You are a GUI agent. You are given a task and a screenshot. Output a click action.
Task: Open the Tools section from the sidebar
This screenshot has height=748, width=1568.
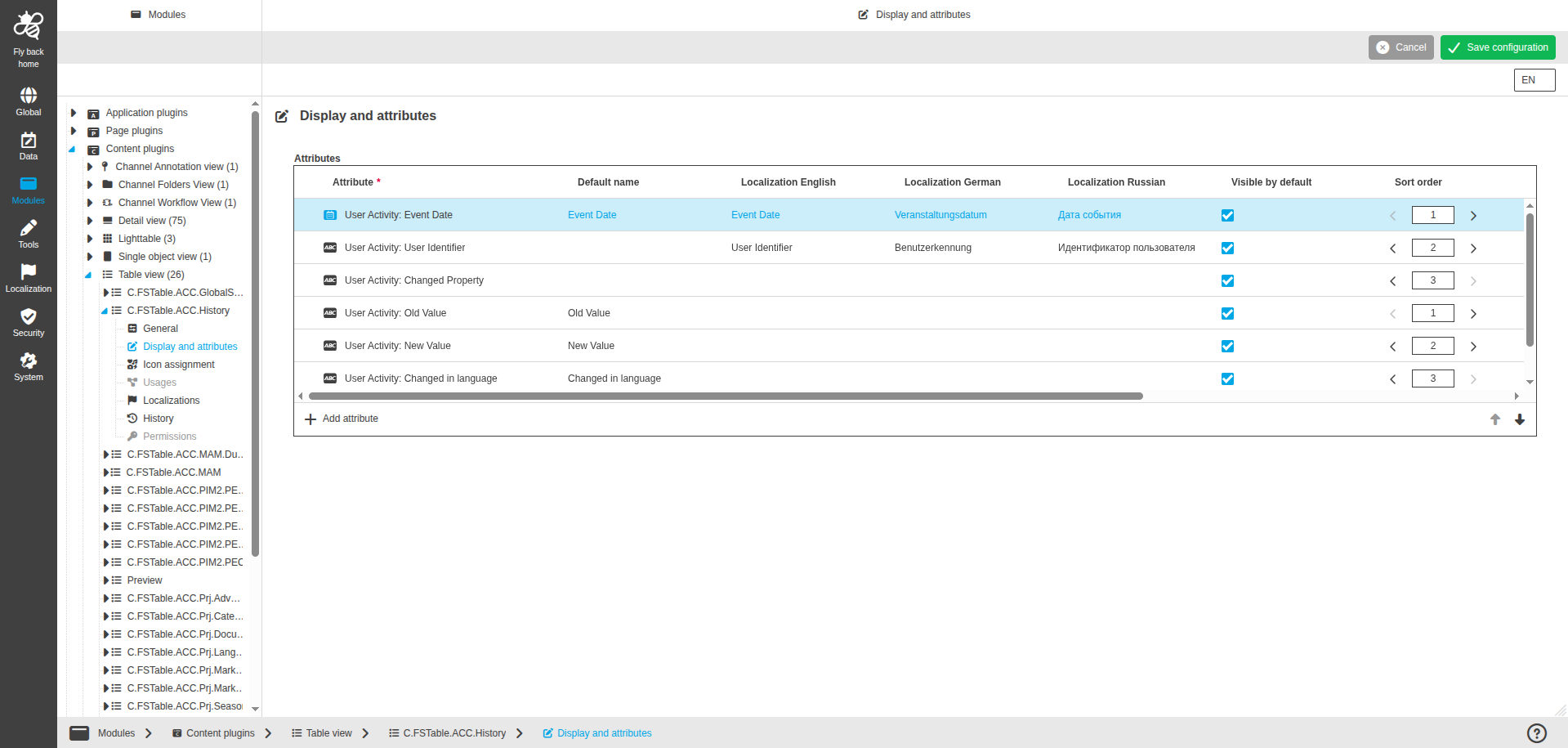coord(28,233)
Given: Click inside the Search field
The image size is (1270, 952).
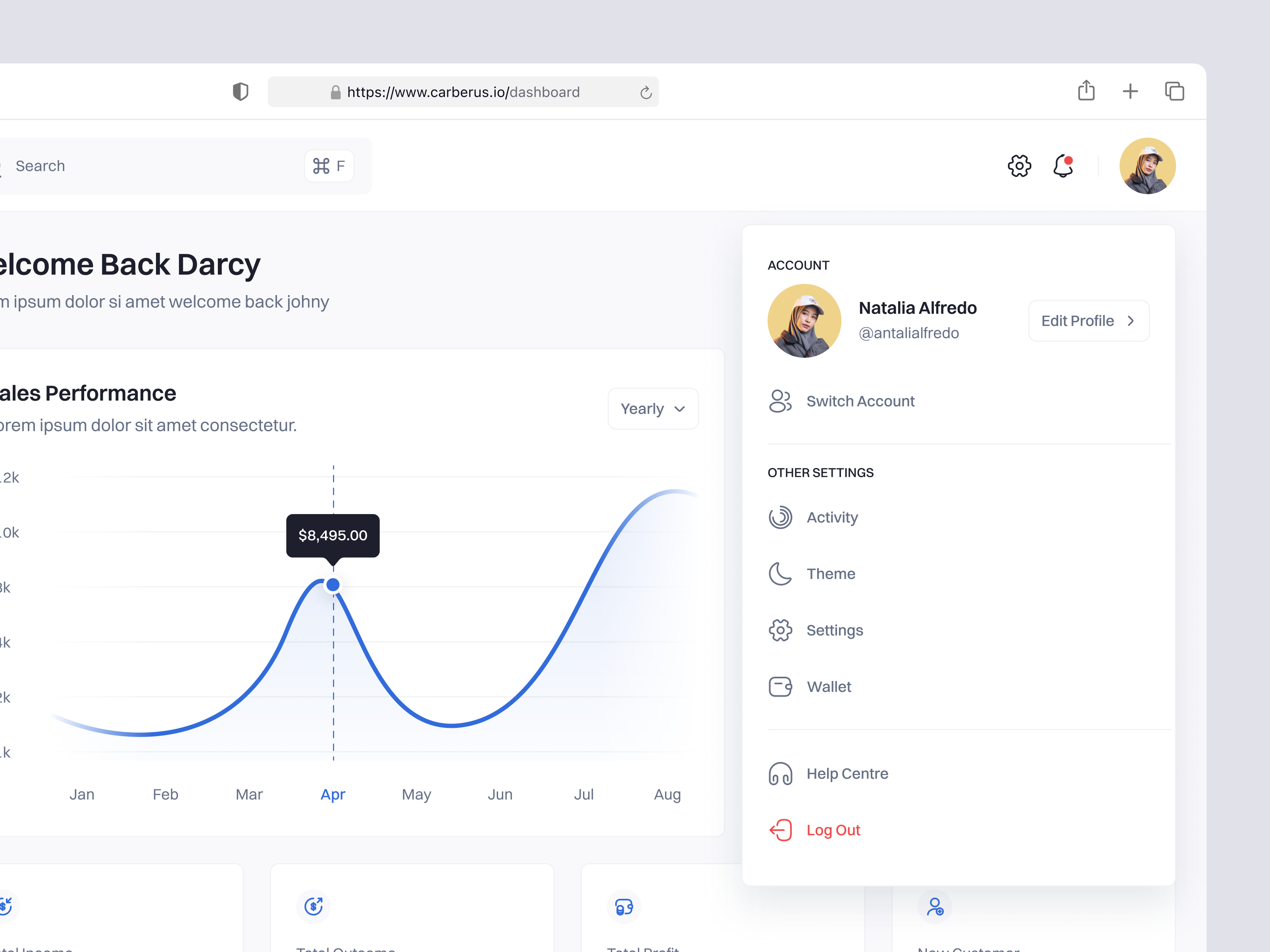Looking at the screenshot, I should tap(115, 166).
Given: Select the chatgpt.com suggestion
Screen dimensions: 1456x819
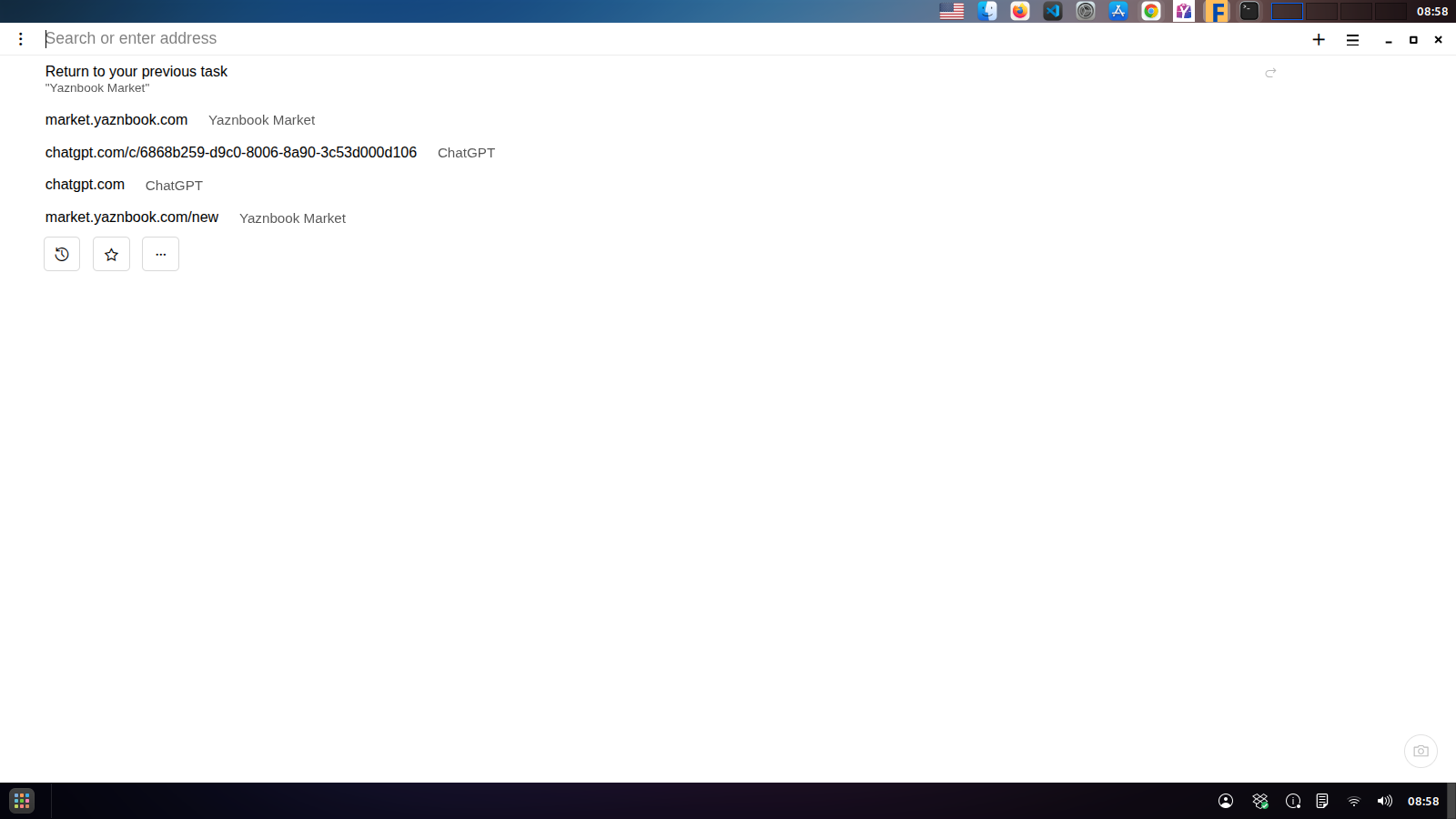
***
WHAT YOU WILL DO:
From the line containing "The image size is (1270, 952)." down to the last line of the entries above, copy each line exactly and nothing more. Leave pictures out.

FINISHED EXERCISE:
The image size is (1270, 952).
Looking at the screenshot, I should tap(115, 166).
Given: Select the chatgpt.com suggestion
Screen dimensions: 1456x819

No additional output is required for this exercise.